**WHAT THE TASK ASKS:**
Copy out the rows word for word, starting at the first row and ending with the line that contains "Action: point(56,30)".

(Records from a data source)

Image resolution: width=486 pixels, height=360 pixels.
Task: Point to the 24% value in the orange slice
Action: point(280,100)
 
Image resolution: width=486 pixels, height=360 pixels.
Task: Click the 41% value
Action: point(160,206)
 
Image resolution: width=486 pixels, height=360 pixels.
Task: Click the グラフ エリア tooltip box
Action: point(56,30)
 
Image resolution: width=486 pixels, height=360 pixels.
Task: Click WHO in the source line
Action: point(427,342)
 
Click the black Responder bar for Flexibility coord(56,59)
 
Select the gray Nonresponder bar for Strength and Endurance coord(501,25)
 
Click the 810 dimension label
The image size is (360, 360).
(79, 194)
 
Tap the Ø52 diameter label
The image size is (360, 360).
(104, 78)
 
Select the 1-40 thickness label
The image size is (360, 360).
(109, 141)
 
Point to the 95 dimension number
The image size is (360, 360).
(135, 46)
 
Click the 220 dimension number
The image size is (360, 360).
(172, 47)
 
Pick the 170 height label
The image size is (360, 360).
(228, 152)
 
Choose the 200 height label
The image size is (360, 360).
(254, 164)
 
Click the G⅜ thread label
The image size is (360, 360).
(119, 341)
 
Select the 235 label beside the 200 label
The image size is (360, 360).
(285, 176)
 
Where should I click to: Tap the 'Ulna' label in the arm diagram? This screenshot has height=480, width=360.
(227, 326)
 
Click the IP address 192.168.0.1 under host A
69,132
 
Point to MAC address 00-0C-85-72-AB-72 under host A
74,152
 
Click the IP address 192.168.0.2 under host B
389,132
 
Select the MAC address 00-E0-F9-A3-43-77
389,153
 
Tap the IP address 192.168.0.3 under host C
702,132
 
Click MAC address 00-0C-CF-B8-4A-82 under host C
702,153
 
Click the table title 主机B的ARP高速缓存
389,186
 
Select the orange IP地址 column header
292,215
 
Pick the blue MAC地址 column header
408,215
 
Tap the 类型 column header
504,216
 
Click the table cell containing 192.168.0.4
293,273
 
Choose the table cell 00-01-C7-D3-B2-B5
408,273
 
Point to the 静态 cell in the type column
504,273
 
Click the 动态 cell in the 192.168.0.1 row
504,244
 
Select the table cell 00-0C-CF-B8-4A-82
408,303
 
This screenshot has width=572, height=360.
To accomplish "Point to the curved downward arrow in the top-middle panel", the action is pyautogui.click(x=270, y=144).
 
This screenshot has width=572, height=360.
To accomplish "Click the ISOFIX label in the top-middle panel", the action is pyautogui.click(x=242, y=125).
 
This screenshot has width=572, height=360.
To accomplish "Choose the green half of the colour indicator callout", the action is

**ANSWER FOR THE TASK:**
Image resolution: width=486 pixels, height=360 pixels.
Task: Point to the 24% value in the orange slice
Action: point(280,100)
 
Image resolution: width=486 pixels, height=360 pixels.
Task: Click the 41% value
Action: point(160,206)
 
Image resolution: width=486 pixels, height=360 pixels.
Task: Click the グラフ エリア tooltip box
Action: point(56,30)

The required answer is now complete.